Wednesday 2 May 2007

Underexposed and panoramic experimentation


Thanks to Oat Vaiyaboon [hangingpixels on Flickr] for suggesting I use PTGui for photo panoramas. [Funnily enough, I think he used to be a student of mine in Digital Media at Sydney Uni, way back at the beginning of the century]. Oat is, for me, a very memorable name. Today, therefore, I set about taking another set of images at twilight from McMahon's Point and stitching together 10 high res images from Milson's Point Harbourview and Luna Park right around via SOH and bridge to Darling Harbour. I think it looks much better. This was still just using a regular tripod (not a pano-head - will try to borrow that some time).



These images I took -2/3 f/stop for the reasons that follow. The second image shows the ant-like dimensions of the bridge-climb tour group atop the SHB, using the 420mm 35mm-equiv (Leica 88.80mm) zoom.




Another experiment I tried today was inspired by the advice of amateur (yet remarkable) photographer (and heart specialist), Marco Pozzi from the U.K. who was featured in Photography Monthly. His self-professed inspirations include Steve McCurry (photographer of the notorious Afghan Girl image widely employed by National Geographic, a Magnum Photographer) and Pozzi's images share the intense rich, saturated and dark colouration and textural detail that McCurry's have.

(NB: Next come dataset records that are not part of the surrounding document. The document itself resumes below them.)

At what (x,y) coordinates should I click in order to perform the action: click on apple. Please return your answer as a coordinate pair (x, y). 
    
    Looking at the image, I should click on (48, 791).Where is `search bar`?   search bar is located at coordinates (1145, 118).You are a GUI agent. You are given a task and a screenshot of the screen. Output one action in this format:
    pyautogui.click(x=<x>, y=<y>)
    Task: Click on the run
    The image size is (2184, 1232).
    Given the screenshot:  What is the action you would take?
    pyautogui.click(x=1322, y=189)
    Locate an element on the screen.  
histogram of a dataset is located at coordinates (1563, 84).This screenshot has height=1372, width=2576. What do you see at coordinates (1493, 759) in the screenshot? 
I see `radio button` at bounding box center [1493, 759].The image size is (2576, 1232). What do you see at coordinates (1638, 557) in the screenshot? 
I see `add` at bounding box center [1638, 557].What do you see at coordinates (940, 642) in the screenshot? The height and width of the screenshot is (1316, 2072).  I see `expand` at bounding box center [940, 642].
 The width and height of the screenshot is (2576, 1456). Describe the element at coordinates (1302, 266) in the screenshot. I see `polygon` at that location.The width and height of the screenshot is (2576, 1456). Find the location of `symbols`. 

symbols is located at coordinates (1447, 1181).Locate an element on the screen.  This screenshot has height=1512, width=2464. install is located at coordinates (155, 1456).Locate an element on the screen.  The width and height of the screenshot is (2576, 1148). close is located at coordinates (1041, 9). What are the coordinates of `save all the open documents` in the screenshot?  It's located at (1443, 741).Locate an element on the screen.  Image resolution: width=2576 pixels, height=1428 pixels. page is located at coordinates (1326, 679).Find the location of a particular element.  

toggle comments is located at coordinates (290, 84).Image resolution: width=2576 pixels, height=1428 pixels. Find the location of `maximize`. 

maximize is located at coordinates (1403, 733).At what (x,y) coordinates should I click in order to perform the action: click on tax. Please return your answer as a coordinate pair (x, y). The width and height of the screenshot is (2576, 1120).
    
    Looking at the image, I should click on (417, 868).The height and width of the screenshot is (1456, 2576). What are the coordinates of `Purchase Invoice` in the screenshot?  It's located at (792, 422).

Both also photograph seemingly exclusively abroad in exotic locations, especially portraits and people in context, people in countries like Afghanistan (McCurry), India and Nepal (Pozzi), Cuba and fascinating cultural contexts, capturing people posing or going about daily activities. I very much admire the images by both. Pozzi's article states that one of his standard techniques is to underexpose, then treat contrast, levels and saturation in PhotoShop, which seems to achieve what I call the 'Leica-look' (though he uses Nikon primarily). This is the aesthetic of depth, darkness and more underexposed appearance more closely resembling film than typically seen in digital photography. This method is especially well suited for portraiture of people with darker and coloured skin. The overexposing for scenery, landscapes, urbanism is not such a marked advantage: its greatest impact is for portrait shots. I took the picture of myself and the majority of harbour shots -2/3 f/stop.

Two of my currently favourite books - Lonely Planet Code Green traces a series of eco-tourism, small footprint and remarkably unusual places on the earth - the atypical tourist destinations - acclaimed for their natural beauty. The National Geographic photography book is self explanatory but fascinating because it covers a range of photographers and their disctinctive approaches.

Today, reading Setting Sun: Writings by Japanese Photographers (ed. Ivan Vartanian, Akihiro Hatanaka, and Yutaka Kambayashi), I enjoy exploring the different reasons these photographers give for pursuing variously their passion, profession, documentary, investigation through picture. Daido Moriyama, for example, states that he keeps pondering about what photography is, what the camera is ... i.e. he concludes a photograph is a commemoration and espouses that the camera goes with him to capture interesting or surprising events but his agenda is never fashion, journalism or art photography. On principle, he thinks a photograph cannot have the same status as a unique work of art. Naoya Hatakeyama in his chapter on Lime Works on the other hand offers a less serendipitous, highly astute observational eye and descriptive narrative eschewing spontaneous for a considered and very conscious understanding of context. He seems very contemplative and photography seems to awaken for him his raison d'être. I like his rationale pointing out that perhaps there are as many worlds as there are instances looking at and re-looking at it, i.e. it exists in a moment and every perception is distinctive and fresh, and to that photography can bring new glimpses. We also share an empathy for nature and his potent desire to remove the denatured, distant we have of nature, over-idealised yet un-integrated with our daily experience in many cases. He questions the very core assumption that modern objective photography facilitates a stepping away from collusion and participation, finally rationalising that "understanding the multifaceted nature of the world based on this ideology of looking at things may serve to broaden the world's surface. In my fantasy, three spheres cling together as they expand and contract: the Earth, the brain, and the eyeball". Takuma Nakahira asks the same question "what isa camera?" that Moriyama asks. Nakahira concludes that it might be the embodiment of our desire to look, a technology resulting from historical accumulation - or a system unto itself". It locates the photographer relative to the world, distances(?) and frames and isolates single elements of reality. "The entire 'memory' of the world is the truth of looking".